A La Cigale le falta la uniforme elegancia y la parafernalia de noche de gala de Museum, aunque no la preocupación por las formas. Es más cool. Su promedio de edad, tres o cuatro años más bajo, y sus consumiciones, dos o tres pesos más baratas.
Verónica Racchi (20) y Wendy Moore (28) son parte de un grupo de 30 telemárqueters que desde un call center ubicado a dos cuadras venden diversos productos a Estados Unidos, en turnos de ocho horas. Los martes se juntan todos. "Incluso vienen nuestros jefes, y está bueno porque pagan tragos", dice Racchi, con un dejo de inglés que le quedó de sus años en Australia, de donde es su padre. A las ocho todavía es temprano, y mientras esperan toman una cerveza y charlan, iluminadas desde arriba por una lámpara naranja eléctrico, y un fondo de paredes revestidas con pequeños azulejos turquesas, que le dan a todo la frescura acuática de las piletas de natación.
Leonardo Washington es el barman moreno y de rastas a quien le toca cubrir la esquina de la barra, donde se juntan los habitues, entre ellos el artista plástico Jean Claude Burel, saludado por todos con gran afecto al entrar, y quien al poco, ya con un whisky en la mano, dice que los fines de semana son para los aficionados, que él no sale porque "en algún momento hay que estar al pedo". Roberto, otro de la ronda, también tiene un whisky, y dice que al argentino le cuesta ser fiel a un lugar, "en cambio nosotros hacemos todo lo que podemos". Hacia la medianoche la música sube, y llegar al baño ubicado en el fondo se complica.

Los lunes y los jueves

El maldecido lunes es el más difícil de los días para salir, pero en el extremo oriental de la ciudad los combatientes de la soledad y el tedio tienen su bastión de resistencia. Al pie de los piletones espejados de Puerto Madero, junto al geométrico Hilton Hotel, está el lisérgico restobar Asia de Cuba (O. Cossenttini 751), con su tono rojizo comunista, su ambientación selvática, y sus individuales de esterilla de bamboo. Durante la semana el lugar se nutre con los jóvenes ejecutivos de las tecnológicas aledañas, de los pasajeros del hotel, y de elegantes mujeres, algunas menos cándidas de lo que aparentan, que se acercan con la ilusión de que las inviten a dar una vuelta en auto. Los lunes a partir de las 20 es el happy hour. Con una "187" entre los dedos Augusto (45) le dice a Carlos (48): "Acá le erramos el target viejo, a mí me gustan las pendejas". La respuesta es cruda: "Pero las pendejas no gustan de nosotros boludo, mirá la buzarda que tenés".
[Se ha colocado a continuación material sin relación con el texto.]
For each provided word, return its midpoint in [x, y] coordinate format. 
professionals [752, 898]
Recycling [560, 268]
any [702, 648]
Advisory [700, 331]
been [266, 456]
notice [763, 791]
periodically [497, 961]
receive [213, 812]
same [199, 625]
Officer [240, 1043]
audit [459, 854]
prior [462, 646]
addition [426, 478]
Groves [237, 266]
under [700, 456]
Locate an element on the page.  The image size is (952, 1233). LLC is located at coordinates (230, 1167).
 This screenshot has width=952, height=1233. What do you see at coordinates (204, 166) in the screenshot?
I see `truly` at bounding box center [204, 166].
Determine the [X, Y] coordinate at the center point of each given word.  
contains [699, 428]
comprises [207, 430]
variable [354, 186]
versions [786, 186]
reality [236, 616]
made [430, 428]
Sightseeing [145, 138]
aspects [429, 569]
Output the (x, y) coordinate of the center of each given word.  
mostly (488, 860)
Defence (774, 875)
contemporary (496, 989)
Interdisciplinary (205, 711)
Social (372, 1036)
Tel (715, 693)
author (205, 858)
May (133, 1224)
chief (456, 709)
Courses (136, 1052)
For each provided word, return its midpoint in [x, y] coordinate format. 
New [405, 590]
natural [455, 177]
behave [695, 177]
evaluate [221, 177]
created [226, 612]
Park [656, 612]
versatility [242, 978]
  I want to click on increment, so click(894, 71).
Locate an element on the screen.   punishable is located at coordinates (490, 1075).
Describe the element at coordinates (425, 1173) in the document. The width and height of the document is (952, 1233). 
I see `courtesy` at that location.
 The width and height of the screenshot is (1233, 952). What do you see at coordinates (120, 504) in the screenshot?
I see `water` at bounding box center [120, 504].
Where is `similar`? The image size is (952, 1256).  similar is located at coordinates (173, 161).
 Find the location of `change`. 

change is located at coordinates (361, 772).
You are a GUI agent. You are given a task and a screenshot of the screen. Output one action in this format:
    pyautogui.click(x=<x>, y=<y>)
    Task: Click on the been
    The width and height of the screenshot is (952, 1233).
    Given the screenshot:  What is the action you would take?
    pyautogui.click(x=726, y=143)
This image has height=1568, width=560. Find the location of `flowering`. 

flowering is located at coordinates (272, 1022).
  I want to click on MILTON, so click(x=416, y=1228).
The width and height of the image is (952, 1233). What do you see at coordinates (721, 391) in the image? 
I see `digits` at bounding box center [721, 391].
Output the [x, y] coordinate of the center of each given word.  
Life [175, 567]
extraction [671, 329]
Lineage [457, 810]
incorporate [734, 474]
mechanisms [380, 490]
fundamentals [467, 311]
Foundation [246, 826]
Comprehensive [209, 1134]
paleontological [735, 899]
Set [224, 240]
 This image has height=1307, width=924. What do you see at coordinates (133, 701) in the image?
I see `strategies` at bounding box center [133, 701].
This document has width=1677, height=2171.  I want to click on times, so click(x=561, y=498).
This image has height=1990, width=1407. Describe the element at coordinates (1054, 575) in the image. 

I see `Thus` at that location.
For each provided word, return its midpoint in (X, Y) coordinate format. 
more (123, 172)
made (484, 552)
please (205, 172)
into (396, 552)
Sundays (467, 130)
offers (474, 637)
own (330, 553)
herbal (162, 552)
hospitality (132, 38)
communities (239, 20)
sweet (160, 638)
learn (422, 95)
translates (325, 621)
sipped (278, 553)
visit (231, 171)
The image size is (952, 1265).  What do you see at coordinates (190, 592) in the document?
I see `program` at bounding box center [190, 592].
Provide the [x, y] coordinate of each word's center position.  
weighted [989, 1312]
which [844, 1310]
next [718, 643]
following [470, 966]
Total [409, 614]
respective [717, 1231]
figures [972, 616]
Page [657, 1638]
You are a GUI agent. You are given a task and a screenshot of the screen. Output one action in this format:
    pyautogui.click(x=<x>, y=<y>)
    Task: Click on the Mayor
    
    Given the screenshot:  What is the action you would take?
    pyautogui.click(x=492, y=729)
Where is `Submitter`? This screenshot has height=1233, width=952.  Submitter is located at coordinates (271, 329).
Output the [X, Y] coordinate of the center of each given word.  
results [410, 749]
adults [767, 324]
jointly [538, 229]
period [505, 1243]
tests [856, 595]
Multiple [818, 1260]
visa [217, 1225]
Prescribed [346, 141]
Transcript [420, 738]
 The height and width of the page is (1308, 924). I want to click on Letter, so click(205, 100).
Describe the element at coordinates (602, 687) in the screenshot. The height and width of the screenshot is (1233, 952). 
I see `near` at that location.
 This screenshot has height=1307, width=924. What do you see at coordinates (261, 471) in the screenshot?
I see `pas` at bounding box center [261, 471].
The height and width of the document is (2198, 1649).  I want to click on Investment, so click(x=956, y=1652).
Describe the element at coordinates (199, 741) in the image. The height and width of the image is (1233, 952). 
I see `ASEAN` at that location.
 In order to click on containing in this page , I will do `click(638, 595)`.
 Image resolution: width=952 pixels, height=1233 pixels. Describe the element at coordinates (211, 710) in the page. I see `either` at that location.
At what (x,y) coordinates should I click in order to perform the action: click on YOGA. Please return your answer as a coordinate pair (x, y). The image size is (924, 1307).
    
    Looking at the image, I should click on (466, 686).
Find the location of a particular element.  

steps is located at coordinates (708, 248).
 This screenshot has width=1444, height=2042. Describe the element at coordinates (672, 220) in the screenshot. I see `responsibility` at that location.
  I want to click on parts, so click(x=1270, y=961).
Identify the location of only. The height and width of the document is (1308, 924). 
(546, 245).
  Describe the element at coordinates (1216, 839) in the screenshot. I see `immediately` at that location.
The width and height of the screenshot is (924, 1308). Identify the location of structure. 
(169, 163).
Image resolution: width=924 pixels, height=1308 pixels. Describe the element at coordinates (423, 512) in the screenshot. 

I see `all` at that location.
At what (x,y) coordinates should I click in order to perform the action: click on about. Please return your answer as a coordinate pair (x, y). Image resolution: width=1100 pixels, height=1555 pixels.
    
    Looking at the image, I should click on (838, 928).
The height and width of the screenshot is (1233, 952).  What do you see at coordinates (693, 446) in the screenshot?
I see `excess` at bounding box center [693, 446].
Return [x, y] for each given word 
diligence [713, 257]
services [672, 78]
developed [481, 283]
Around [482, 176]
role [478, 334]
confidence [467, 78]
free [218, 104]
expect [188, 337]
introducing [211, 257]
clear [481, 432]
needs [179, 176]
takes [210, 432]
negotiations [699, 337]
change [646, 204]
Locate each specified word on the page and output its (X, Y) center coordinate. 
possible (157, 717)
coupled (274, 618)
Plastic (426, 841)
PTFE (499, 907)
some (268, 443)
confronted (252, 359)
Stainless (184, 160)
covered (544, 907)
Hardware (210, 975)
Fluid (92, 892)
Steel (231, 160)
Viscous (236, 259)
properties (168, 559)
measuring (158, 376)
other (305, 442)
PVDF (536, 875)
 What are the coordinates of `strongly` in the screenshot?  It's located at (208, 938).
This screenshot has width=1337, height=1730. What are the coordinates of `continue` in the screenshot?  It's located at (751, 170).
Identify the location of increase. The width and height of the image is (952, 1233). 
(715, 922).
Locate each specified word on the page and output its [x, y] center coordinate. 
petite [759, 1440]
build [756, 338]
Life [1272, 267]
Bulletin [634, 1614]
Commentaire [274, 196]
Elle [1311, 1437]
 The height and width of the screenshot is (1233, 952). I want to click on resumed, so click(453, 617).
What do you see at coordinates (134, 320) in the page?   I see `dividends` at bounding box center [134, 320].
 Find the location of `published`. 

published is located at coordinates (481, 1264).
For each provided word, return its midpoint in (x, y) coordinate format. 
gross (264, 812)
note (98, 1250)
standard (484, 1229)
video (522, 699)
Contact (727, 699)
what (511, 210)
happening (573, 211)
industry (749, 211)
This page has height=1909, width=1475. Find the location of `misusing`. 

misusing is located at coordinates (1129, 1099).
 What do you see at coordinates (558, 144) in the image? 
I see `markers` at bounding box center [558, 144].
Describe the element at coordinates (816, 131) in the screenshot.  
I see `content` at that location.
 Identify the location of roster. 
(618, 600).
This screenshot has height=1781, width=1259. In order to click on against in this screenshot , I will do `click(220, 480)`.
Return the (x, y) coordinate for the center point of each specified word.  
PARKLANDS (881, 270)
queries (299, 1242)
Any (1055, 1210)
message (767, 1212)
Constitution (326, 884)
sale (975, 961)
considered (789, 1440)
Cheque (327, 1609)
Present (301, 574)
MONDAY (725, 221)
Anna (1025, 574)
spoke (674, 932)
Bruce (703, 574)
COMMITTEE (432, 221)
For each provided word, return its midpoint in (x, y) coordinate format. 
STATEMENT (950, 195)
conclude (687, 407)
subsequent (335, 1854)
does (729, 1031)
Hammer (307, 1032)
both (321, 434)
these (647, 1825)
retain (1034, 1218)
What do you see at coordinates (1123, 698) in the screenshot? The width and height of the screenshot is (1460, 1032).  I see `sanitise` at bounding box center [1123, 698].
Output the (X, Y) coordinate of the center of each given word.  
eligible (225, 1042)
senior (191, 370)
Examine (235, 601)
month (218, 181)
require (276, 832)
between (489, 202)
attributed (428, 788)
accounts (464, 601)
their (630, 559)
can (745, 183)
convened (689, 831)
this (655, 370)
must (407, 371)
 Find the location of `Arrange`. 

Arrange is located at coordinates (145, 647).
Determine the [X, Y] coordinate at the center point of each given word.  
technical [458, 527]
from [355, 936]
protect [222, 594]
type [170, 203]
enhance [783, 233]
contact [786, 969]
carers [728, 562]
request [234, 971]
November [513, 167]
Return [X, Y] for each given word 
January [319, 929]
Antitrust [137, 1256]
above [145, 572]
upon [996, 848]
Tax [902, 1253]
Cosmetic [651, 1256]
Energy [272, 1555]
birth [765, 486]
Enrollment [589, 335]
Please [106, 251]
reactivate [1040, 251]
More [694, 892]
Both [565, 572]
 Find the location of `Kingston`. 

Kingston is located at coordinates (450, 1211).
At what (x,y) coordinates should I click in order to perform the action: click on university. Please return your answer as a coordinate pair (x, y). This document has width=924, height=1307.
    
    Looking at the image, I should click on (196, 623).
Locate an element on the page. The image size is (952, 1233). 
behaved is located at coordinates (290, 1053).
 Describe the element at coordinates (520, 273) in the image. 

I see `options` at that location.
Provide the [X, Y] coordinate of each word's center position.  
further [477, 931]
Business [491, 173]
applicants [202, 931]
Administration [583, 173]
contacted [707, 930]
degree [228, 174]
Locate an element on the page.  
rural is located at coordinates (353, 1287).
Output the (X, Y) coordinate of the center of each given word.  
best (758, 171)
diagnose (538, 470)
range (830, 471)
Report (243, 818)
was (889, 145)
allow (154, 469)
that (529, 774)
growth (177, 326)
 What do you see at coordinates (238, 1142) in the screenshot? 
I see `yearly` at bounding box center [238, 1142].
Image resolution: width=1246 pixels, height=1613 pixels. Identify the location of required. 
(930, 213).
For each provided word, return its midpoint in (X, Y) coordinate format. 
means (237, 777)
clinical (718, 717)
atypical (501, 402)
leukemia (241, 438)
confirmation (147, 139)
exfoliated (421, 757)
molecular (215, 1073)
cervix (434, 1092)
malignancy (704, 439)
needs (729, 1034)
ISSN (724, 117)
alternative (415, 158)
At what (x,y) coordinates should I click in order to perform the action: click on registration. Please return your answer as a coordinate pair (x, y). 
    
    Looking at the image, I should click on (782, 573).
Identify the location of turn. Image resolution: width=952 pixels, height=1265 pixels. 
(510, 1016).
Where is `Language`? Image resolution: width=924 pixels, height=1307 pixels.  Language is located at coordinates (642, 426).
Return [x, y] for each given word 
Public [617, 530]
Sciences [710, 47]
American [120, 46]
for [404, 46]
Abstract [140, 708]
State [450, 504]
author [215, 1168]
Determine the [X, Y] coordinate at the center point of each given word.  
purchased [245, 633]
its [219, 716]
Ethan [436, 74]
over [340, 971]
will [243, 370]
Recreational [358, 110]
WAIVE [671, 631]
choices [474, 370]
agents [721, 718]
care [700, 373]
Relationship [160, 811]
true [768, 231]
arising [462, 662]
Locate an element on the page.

Los verdaderos seres de la noche aseguran que el Club 69, que ahora funciona los jueves en el Niceto de Palermo (Niceto Vega y Humboltd), antes estaba sobre calle Corrientes, y agregan que el espíritu es el mismo: un lugar donde el mero turismo nocturno da paso al final incierto de las aventuras en serio, con mezcla de teatro, música y confusión de sexos y cuerpos en baile.